----- GIVEN RECORDS

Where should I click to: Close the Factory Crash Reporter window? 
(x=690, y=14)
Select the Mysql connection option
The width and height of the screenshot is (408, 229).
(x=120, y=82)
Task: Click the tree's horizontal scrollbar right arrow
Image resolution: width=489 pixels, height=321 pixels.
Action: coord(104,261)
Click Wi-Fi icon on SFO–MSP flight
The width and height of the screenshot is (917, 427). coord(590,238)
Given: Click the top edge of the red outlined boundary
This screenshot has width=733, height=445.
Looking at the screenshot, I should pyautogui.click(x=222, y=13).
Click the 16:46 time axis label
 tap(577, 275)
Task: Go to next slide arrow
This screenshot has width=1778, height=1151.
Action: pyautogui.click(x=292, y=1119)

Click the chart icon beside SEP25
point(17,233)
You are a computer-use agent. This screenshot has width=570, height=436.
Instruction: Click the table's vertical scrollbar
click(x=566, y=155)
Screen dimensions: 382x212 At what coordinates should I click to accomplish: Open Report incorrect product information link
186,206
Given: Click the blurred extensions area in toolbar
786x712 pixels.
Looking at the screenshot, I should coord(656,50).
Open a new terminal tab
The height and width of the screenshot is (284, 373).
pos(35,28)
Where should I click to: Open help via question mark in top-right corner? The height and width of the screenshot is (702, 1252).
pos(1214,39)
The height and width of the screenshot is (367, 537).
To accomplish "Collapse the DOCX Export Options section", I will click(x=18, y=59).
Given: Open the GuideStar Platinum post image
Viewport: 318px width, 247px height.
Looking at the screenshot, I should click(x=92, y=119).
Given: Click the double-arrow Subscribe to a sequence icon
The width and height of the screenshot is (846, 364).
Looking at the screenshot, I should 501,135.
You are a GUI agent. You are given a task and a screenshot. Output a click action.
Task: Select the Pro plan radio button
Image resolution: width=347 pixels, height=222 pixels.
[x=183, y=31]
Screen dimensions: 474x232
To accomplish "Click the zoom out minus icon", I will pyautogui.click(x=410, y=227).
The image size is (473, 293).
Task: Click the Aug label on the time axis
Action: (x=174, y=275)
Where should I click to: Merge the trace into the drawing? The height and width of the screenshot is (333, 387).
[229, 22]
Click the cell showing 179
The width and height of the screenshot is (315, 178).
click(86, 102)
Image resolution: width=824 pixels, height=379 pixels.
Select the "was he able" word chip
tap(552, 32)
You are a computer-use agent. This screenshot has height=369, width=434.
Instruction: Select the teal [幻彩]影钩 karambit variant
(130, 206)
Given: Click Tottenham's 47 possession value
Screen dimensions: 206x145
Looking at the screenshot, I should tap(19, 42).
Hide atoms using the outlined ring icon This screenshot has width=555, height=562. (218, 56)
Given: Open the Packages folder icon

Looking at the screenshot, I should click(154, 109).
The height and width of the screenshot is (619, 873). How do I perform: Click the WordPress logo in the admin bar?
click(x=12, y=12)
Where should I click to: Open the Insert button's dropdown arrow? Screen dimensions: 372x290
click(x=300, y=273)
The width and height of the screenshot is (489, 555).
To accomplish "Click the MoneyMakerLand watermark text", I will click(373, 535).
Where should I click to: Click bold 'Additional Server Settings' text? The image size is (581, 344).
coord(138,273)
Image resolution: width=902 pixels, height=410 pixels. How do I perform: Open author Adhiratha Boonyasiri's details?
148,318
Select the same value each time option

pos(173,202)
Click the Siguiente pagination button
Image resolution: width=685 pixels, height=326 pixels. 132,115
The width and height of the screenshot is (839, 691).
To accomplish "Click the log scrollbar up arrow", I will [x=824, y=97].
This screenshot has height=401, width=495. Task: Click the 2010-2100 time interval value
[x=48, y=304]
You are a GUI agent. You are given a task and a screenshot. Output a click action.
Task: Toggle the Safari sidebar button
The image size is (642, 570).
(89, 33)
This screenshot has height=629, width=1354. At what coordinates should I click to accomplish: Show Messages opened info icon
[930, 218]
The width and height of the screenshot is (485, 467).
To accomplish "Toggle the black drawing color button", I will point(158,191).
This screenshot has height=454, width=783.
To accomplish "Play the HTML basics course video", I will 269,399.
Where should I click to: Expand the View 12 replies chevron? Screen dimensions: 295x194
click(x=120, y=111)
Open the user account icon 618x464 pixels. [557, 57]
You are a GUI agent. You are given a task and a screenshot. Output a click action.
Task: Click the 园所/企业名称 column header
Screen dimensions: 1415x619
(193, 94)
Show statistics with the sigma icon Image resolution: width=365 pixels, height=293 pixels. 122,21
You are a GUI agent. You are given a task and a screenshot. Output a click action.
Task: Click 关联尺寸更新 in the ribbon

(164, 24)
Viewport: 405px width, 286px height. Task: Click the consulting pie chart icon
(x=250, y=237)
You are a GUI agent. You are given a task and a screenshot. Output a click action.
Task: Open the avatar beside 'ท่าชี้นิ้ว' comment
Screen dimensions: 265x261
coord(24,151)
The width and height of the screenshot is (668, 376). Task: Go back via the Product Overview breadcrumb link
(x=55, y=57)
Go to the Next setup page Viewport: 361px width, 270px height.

----------

=== THE TASK ===
Please give all the lines above again, exactly as they read.

=== REPLY TO THE EXERCISE ===
Where should I click to: Close the Factory Crash Reporter window? 
(x=690, y=14)
Select the Mysql connection option
The width and height of the screenshot is (408, 229).
(x=120, y=82)
Task: Click the tree's horizontal scrollbar right arrow
Image resolution: width=489 pixels, height=321 pixels.
Action: coord(104,261)
Click Wi-Fi icon on SFO–MSP flight
The width and height of the screenshot is (917, 427). coord(590,238)
Given: Click the top edge of the red outlined boundary
This screenshot has width=733, height=445.
Looking at the screenshot, I should pyautogui.click(x=222, y=13).
Click the 16:46 time axis label
 tap(577, 275)
Task: Go to next slide arrow
This screenshot has width=1778, height=1151.
Action: pyautogui.click(x=292, y=1119)

Click the chart icon beside SEP25
point(17,233)
You are a computer-use agent. This screenshot has width=570, height=436.
Instruction: Click the table's vertical scrollbar
click(x=566, y=155)
Screen dimensions: 382x212 At what coordinates should I click to accomplish: Open Report incorrect product information link
186,206
Given: Click the blurred extensions area in toolbar
786x712 pixels.
Looking at the screenshot, I should coord(656,50).
Open a new terminal tab
The height and width of the screenshot is (284, 373).
pos(35,28)
Where should I click to: Open help via question mark in top-right corner? The height and width of the screenshot is (702, 1252).
pos(1214,39)
The height and width of the screenshot is (367, 537).
To accomplish "Collapse the DOCX Export Options section", I will click(x=18, y=59).
Given: Open the GuideStar Platinum post image
Viewport: 318px width, 247px height.
Looking at the screenshot, I should click(x=92, y=119).
Given: Click the double-arrow Subscribe to a sequence icon
The width and height of the screenshot is (846, 364).
Looking at the screenshot, I should 501,135.
You are a GUI agent. You are given a task and a screenshot. Output a click action.
Task: Select the Pro plan radio button
Image resolution: width=347 pixels, height=222 pixels.
[x=183, y=31]
Screen dimensions: 474x232
To accomplish "Click the zoom out minus icon", I will pyautogui.click(x=410, y=227).
The image size is (473, 293).
Task: Click the Aug label on the time axis
Action: (x=174, y=275)
Where should I click to: Merge the trace into the drawing? The height and width of the screenshot is (333, 387).
[229, 22]
Click the cell showing 179
The width and height of the screenshot is (315, 178).
click(86, 102)
Image resolution: width=824 pixels, height=379 pixels.
Select the "was he able" word chip
tap(552, 32)
You are a computer-use agent. This screenshot has height=369, width=434.
Instruction: Select the teal [幻彩]影钩 karambit variant
(130, 206)
Given: Click Tottenham's 47 possession value
Screen dimensions: 206x145
Looking at the screenshot, I should tap(19, 42).
Hide atoms using the outlined ring icon This screenshot has width=555, height=562. (218, 56)
Given: Open the Packages folder icon

Looking at the screenshot, I should click(154, 109).
The height and width of the screenshot is (619, 873). How do I perform: Click the WordPress logo in the admin bar?
click(x=12, y=12)
Where should I click to: Open the Insert button's dropdown arrow? Screen dimensions: 372x290
click(x=300, y=273)
The width and height of the screenshot is (489, 555).
To accomplish "Click the MoneyMakerLand watermark text", I will click(373, 535).
Where should I click to: Click bold 'Additional Server Settings' text? The image size is (581, 344).
coord(138,273)
Image resolution: width=902 pixels, height=410 pixels. How do I perform: Open author Adhiratha Boonyasiri's details?
148,318
Select the same value each time option

pos(173,202)
Click the Siguiente pagination button
Image resolution: width=685 pixels, height=326 pixels. 132,115
The width and height of the screenshot is (839, 691).
To accomplish "Click the log scrollbar up arrow", I will [x=824, y=97].
This screenshot has height=401, width=495. Task: Click the 2010-2100 time interval value
[x=48, y=304]
You are a GUI agent. You are given a task and a screenshot. Output a click action.
Task: Toggle the Safari sidebar button
The image size is (642, 570).
(89, 33)
This screenshot has height=629, width=1354. At what coordinates should I click to accomplish: Show Messages opened info icon
[930, 218]
The width and height of the screenshot is (485, 467).
To accomplish "Toggle the black drawing color button", I will point(158,191).
This screenshot has height=454, width=783.
To accomplish "Play the HTML basics course video", I will 269,399.
Where should I click to: Expand the View 12 replies chevron? Screen dimensions: 295x194
click(x=120, y=111)
Open the user account icon 618x464 pixels. [557, 57]
You are a GUI agent. You are given a task and a screenshot. Output a click action.
Task: Click the 园所/企业名称 column header
Screen dimensions: 1415x619
(193, 94)
Show statistics with the sigma icon Image resolution: width=365 pixels, height=293 pixels. 122,21
You are a GUI agent. You are given a task and a screenshot. Output a click action.
Task: Click 关联尺寸更新 in the ribbon

(164, 24)
Viewport: 405px width, 286px height. Task: Click the consulting pie chart icon
(x=250, y=237)
You are a GUI agent. You are given a task and a screenshot. Output a click action.
Task: Open the avatar beside 'ท่าชี้นิ้ว' comment
Screen dimensions: 265x261
coord(24,151)
The width and height of the screenshot is (668, 376). Task: Go back via the Product Overview breadcrumb link
(x=55, y=57)
Go to the Next setup page Viewport: 361px width, 270px height.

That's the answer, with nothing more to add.